**WHAT YOU SHOULD DO**
Transcribe word for word the section of the records below that opens with the line containing "Screen dimensions: 665x574" and closes with the line containing "Image resolution: width=740"; drop every picture.

### INPUT RECORDS

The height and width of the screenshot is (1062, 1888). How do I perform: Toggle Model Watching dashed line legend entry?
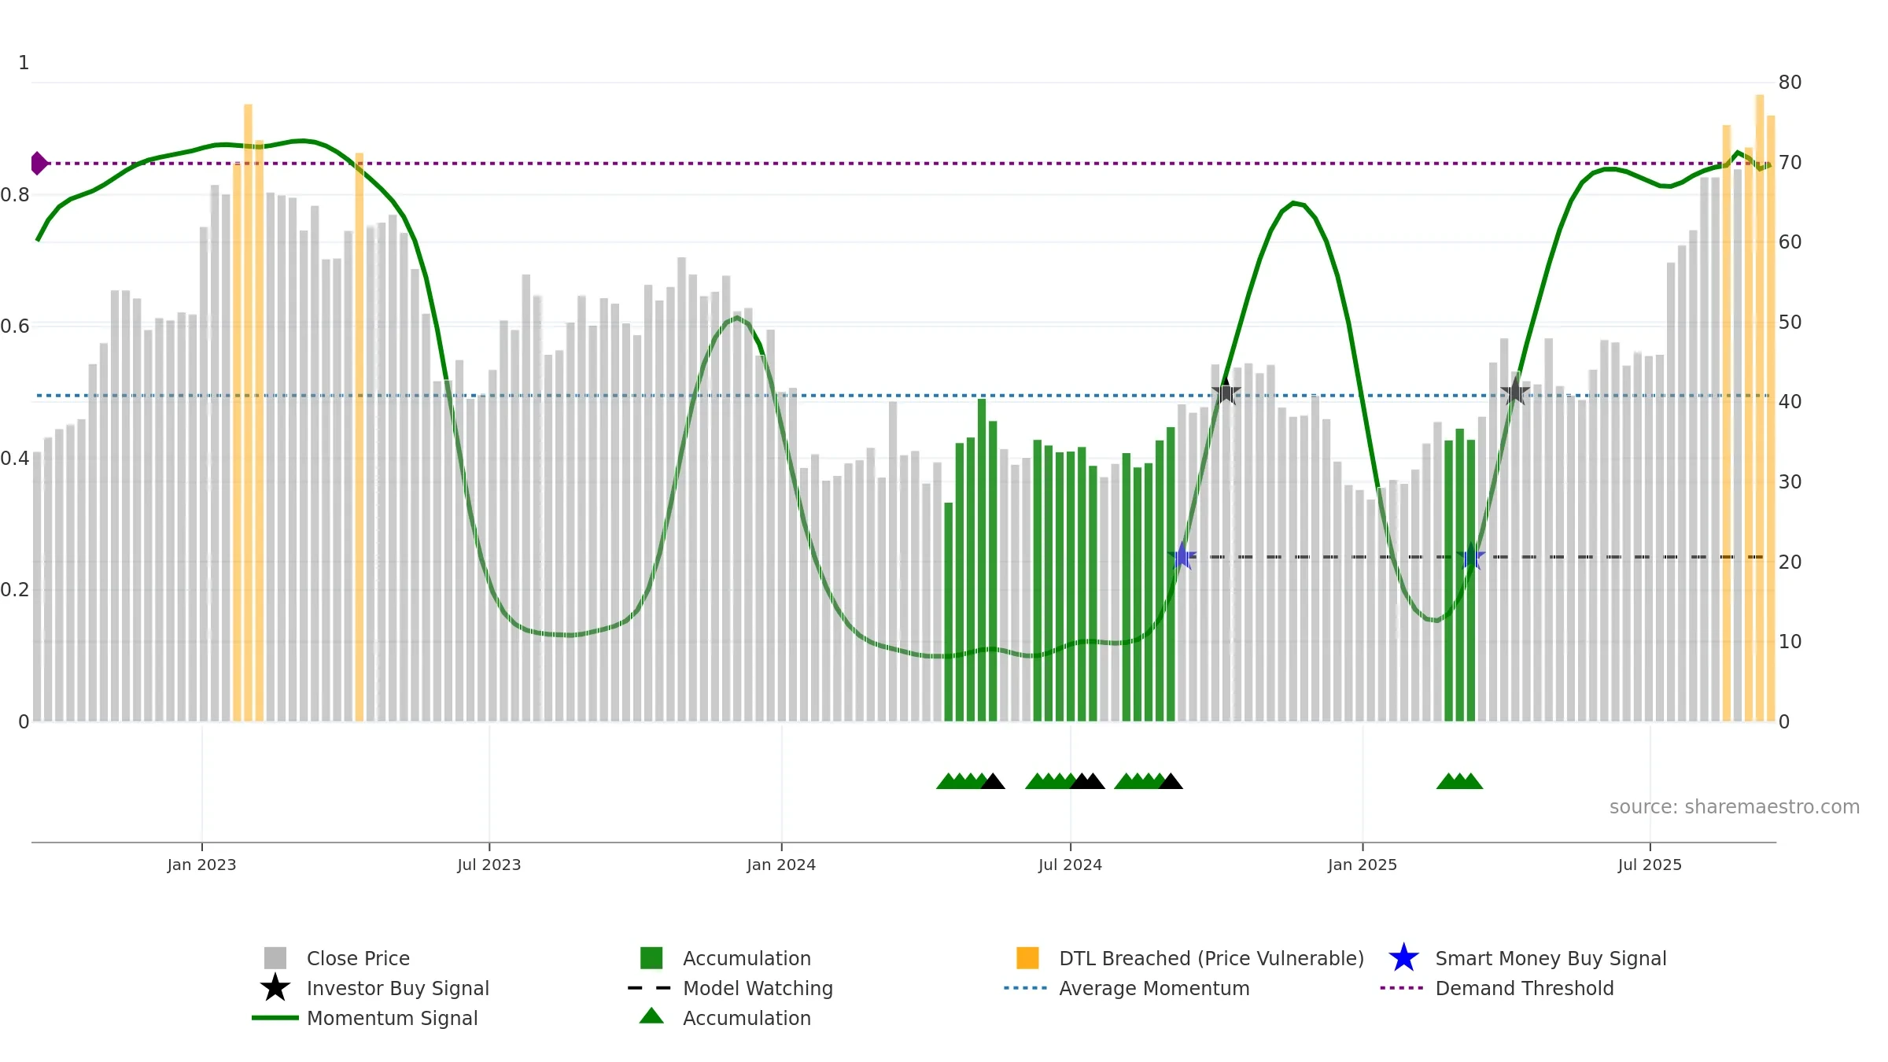758,988
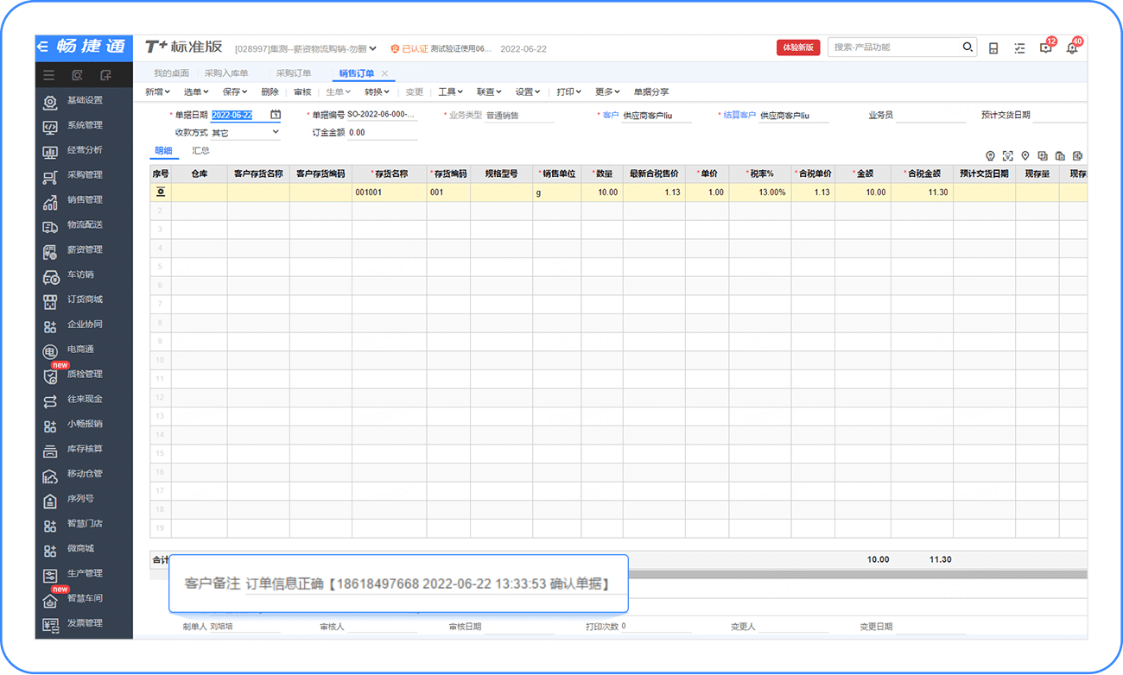The height and width of the screenshot is (675, 1123).
Task: Open the task checklist icon in header
Action: 1019,48
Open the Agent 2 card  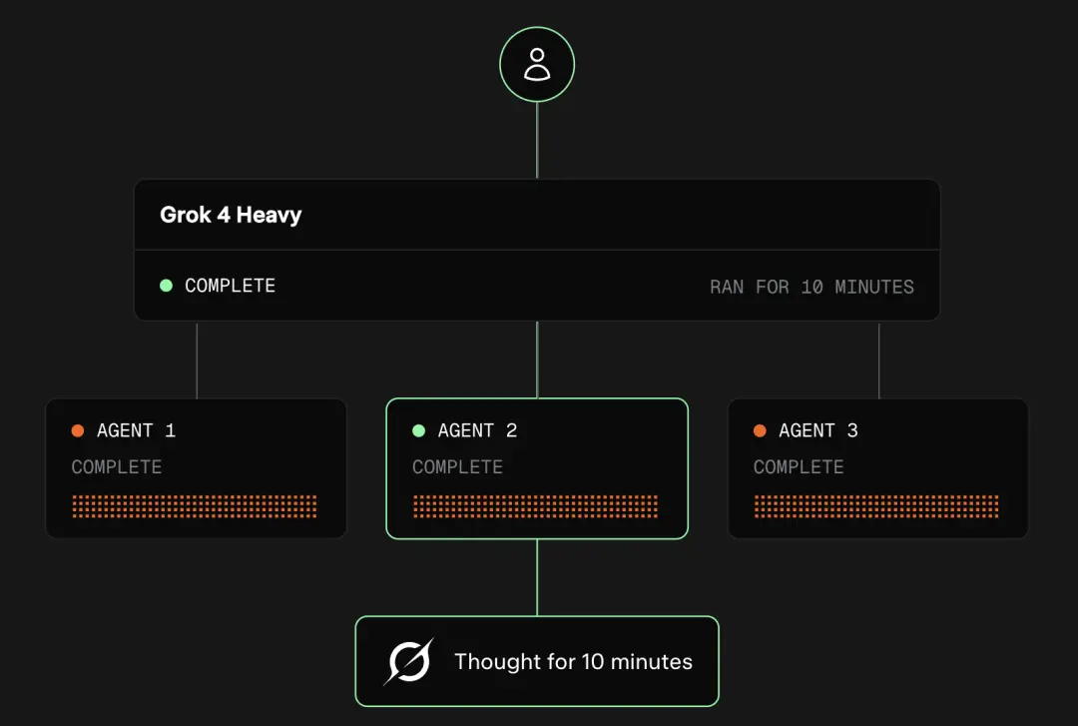pos(537,468)
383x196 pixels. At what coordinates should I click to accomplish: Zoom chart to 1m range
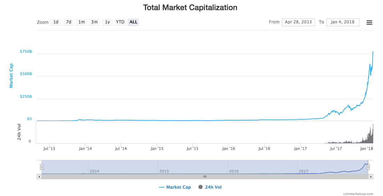82,22
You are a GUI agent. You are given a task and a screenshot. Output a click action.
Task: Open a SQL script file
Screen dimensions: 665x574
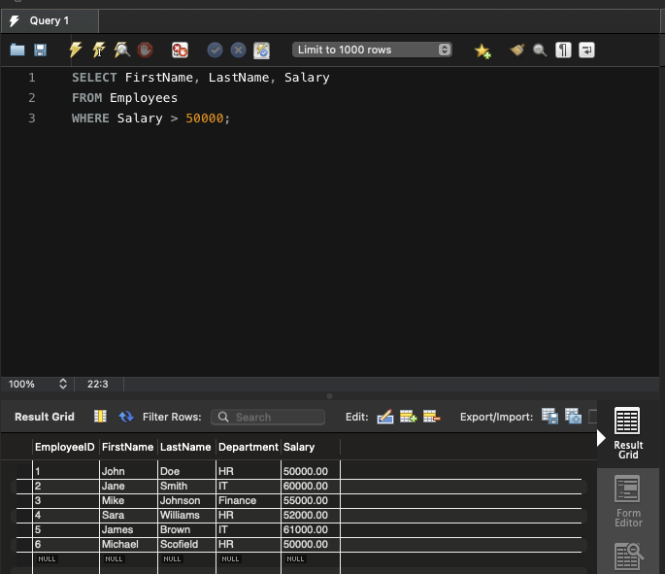click(x=17, y=51)
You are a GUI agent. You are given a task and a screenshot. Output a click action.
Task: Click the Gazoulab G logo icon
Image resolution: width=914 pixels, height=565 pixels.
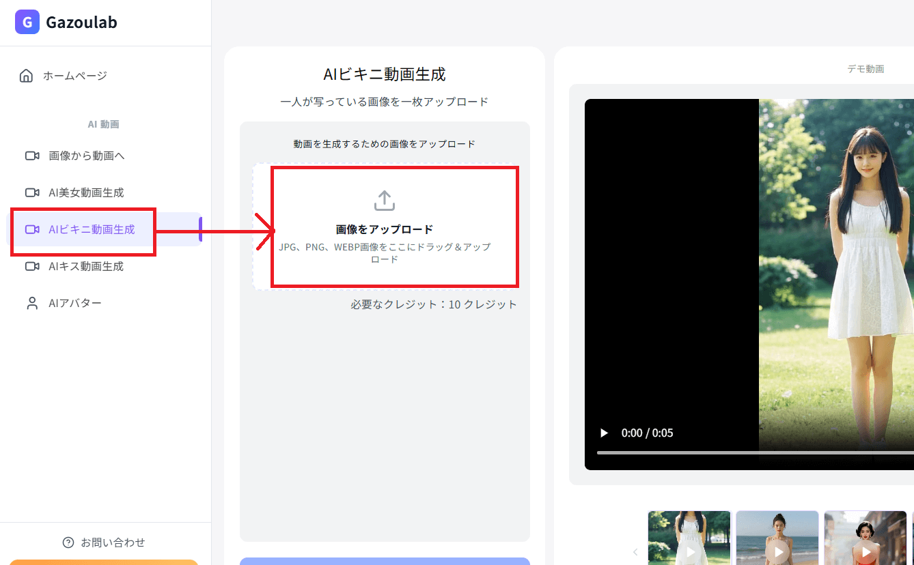tap(26, 23)
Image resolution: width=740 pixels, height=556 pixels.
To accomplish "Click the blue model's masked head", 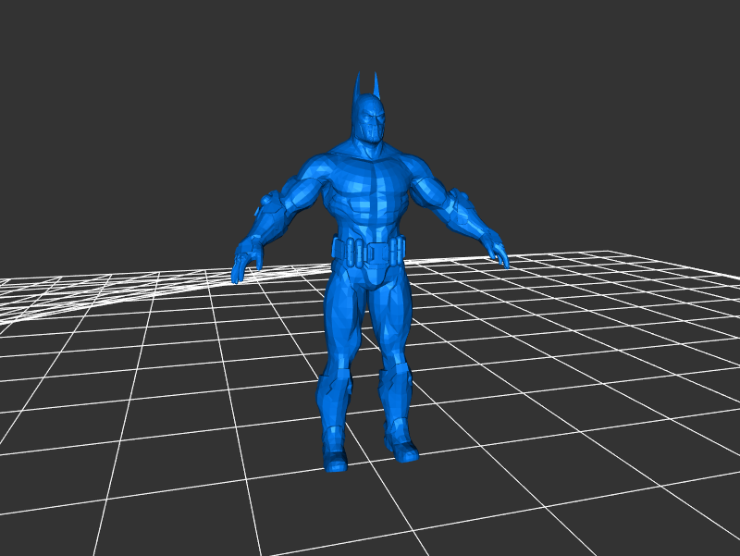I will point(370,121).
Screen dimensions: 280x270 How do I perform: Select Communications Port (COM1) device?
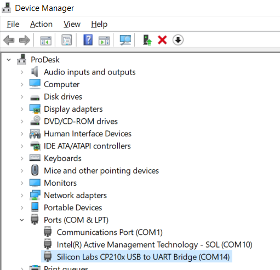point(110,232)
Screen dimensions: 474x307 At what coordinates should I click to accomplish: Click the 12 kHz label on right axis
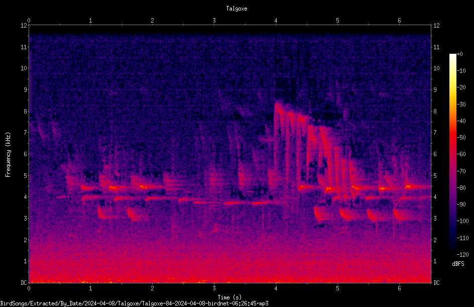[x=436, y=26]
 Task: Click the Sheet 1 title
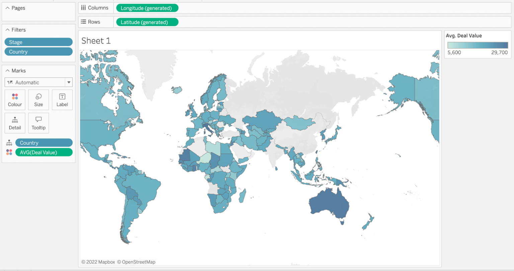96,40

######

**TASK ANSWER**
Screen dimensions: 665x574
click(x=17, y=51)
You are a GUI agent. You are given a task and a screenshot. Output a click action.
Task: Click the Gazoulab G logo icon
Image resolution: width=914 pixels, height=565 pixels.
tap(26, 23)
Image resolution: width=740 pixels, height=556 pixels.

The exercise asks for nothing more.